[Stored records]
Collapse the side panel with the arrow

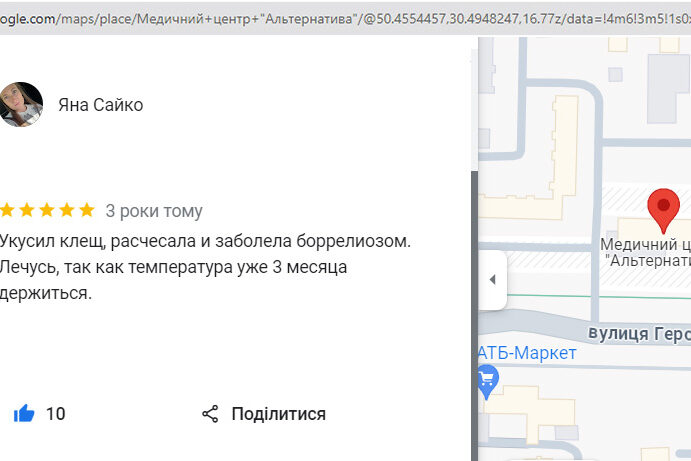click(492, 280)
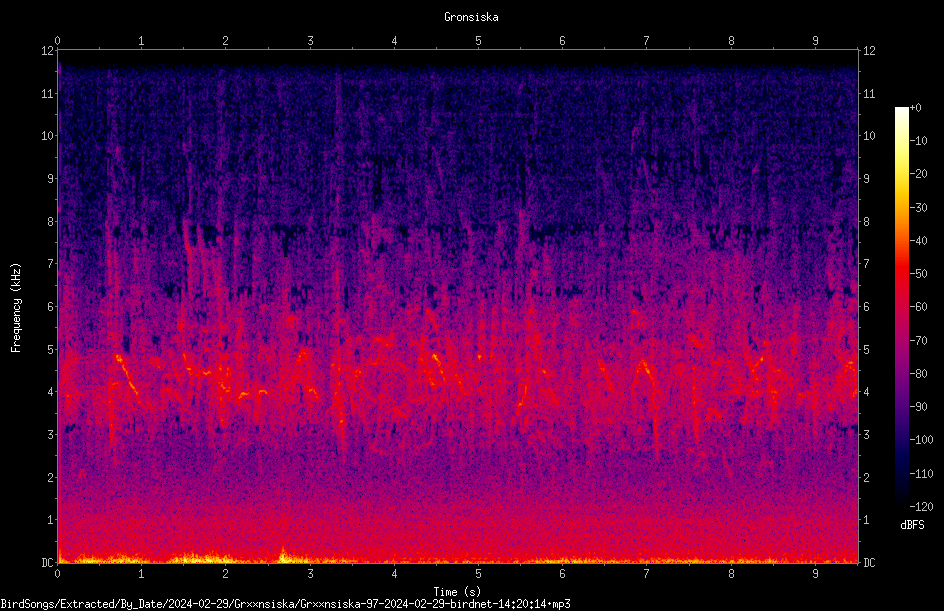
Task: Click the -120 label on color scale
Action: [x=921, y=506]
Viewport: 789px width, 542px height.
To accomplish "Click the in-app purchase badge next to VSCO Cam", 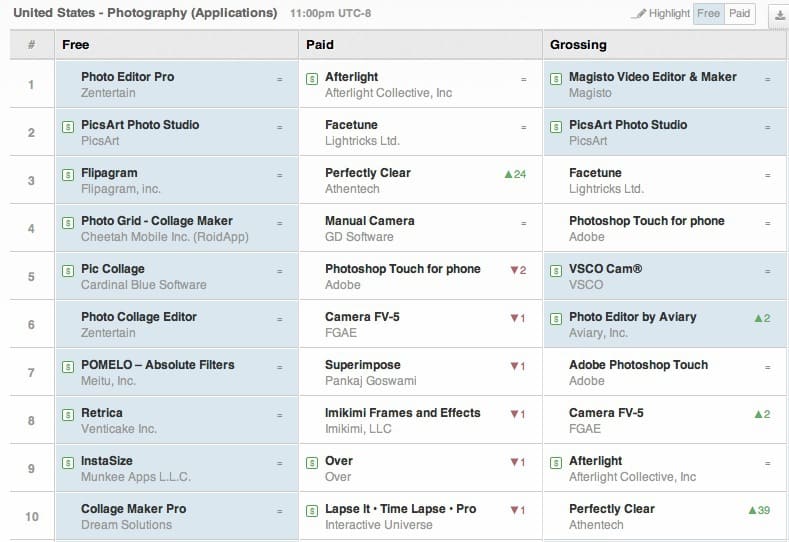I will point(555,270).
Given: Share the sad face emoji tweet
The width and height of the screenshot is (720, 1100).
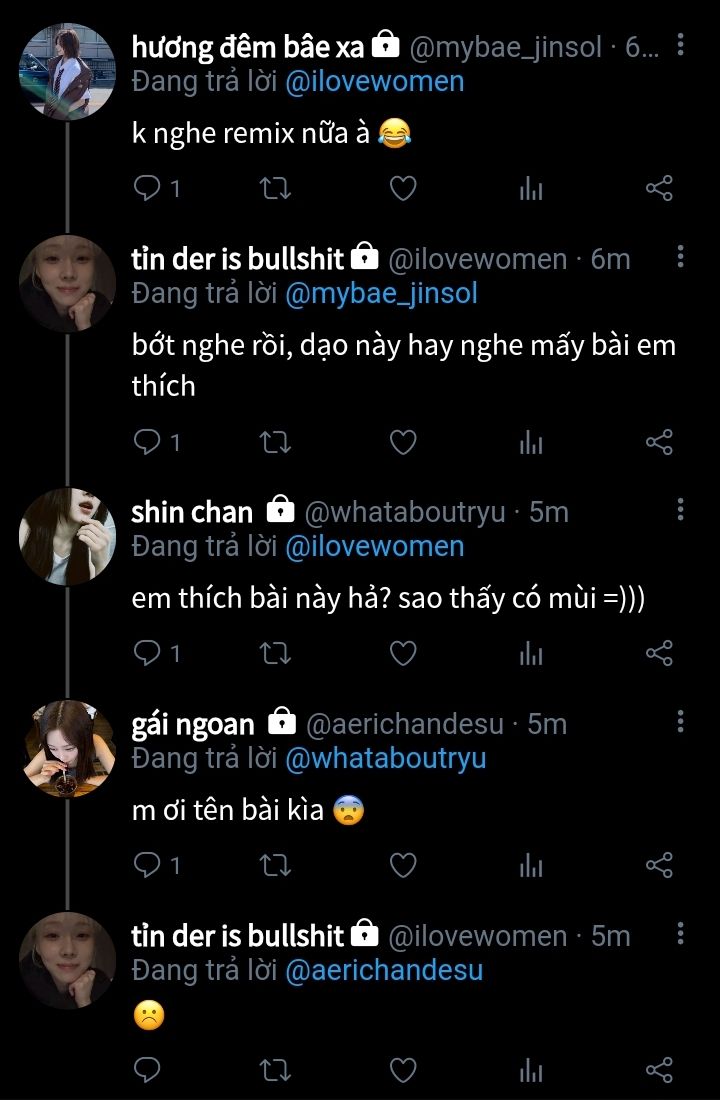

What the task asks:
Leaving out every picture, transcribe exactly the lines from the line that contains "Given: Share the sad face emoji tweet" through the final line of the entries above.

Written solution:
Given: Share the sad face emoji tweet
The width and height of the screenshot is (720, 1100).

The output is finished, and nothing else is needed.